De verkoop van witloof gebeurde eerst op de markten, daarna via de opkopers en uiteindelijk via de witloofveilingen. Vooral ten tijde van de opkopers liep alles volgens een bepaald ceremonieel dat men de ‘schoil’ noemde. In Delle is de ‘schoil’ een tijdje erg in trek geweest. Een ‘schoil’ is het dialect voor schalie, een soort schoolbord. Dit bord werd in Delle opgehangen in de café bij de maalder (Raymond Van Hamme) en gold voor de telers van Delle, Buken en Tildonk. Boeren die aan ‘loef langen’ (oogsten) toe waren schreven daarop hun naam. Het geoogste witloof werd daarna aan de witlooflaag gekeurd en per opbod verkocht. De volgende morgen kwamen de marchands in het café bij elkaar. Vandaar vertrokken ze in groep naar de boeren die wilden oogsten. Later gebeurde dat via de veilingen van Kampenhout en Kortenberg.

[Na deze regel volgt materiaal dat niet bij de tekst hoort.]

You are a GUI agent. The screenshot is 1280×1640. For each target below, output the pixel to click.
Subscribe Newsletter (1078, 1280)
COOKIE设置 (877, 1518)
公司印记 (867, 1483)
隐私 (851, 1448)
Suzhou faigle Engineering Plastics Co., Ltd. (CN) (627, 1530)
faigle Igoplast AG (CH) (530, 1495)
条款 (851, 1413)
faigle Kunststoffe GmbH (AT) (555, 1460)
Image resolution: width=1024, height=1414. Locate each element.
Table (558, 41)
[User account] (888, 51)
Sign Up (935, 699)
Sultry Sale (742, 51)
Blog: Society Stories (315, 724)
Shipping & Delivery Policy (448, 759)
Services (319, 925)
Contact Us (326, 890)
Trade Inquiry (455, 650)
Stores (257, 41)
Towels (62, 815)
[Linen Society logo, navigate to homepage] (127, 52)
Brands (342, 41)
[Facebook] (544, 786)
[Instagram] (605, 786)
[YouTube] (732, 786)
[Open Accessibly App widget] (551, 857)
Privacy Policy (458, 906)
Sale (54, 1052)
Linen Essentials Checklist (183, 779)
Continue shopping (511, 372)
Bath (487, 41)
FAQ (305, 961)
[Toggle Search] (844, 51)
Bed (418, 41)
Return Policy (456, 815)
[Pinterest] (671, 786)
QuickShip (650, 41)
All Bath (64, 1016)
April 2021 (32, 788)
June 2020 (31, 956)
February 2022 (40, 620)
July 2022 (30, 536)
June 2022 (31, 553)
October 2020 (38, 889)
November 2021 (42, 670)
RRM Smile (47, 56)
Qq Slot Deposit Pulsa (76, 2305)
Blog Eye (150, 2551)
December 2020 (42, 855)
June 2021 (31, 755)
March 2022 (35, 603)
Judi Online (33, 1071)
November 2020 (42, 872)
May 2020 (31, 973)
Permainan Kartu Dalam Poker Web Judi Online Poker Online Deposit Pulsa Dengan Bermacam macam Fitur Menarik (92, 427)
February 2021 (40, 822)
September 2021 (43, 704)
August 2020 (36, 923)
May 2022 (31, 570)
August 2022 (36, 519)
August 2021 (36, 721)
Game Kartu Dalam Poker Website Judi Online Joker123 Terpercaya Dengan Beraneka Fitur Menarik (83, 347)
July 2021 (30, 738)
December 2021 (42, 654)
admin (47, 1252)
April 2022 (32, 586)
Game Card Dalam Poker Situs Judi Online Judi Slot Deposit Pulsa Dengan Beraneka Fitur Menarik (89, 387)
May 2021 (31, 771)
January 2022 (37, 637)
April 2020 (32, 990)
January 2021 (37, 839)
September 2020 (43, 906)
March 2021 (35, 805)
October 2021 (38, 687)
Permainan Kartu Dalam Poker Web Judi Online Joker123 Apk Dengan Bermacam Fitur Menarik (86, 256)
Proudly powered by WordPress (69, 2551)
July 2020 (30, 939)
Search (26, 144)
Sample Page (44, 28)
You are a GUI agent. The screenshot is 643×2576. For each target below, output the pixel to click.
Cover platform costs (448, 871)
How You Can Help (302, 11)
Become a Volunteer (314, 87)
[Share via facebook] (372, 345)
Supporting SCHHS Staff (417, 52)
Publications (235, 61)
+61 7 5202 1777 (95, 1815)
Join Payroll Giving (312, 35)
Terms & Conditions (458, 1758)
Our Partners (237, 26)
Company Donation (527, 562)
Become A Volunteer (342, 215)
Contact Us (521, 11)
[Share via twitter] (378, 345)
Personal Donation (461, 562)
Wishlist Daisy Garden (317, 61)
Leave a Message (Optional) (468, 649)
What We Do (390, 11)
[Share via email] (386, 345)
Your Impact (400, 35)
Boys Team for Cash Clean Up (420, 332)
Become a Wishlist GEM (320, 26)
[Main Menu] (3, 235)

De witloofkrop – ook het witte goud genoemd – zorgde voor een zekere welstand in Delle. In de jaren 1950 en 1960 kende de witloofteelt zijn hoogtepunt, vooral omdat veel arbeiders en bedienden ook een aantal witlooflagen hadden als bijverdienste.
Een randactiviteit in die periode waren ook de jaarlijkse witloofbals met de verkiezing van ‘Miss Witloof’.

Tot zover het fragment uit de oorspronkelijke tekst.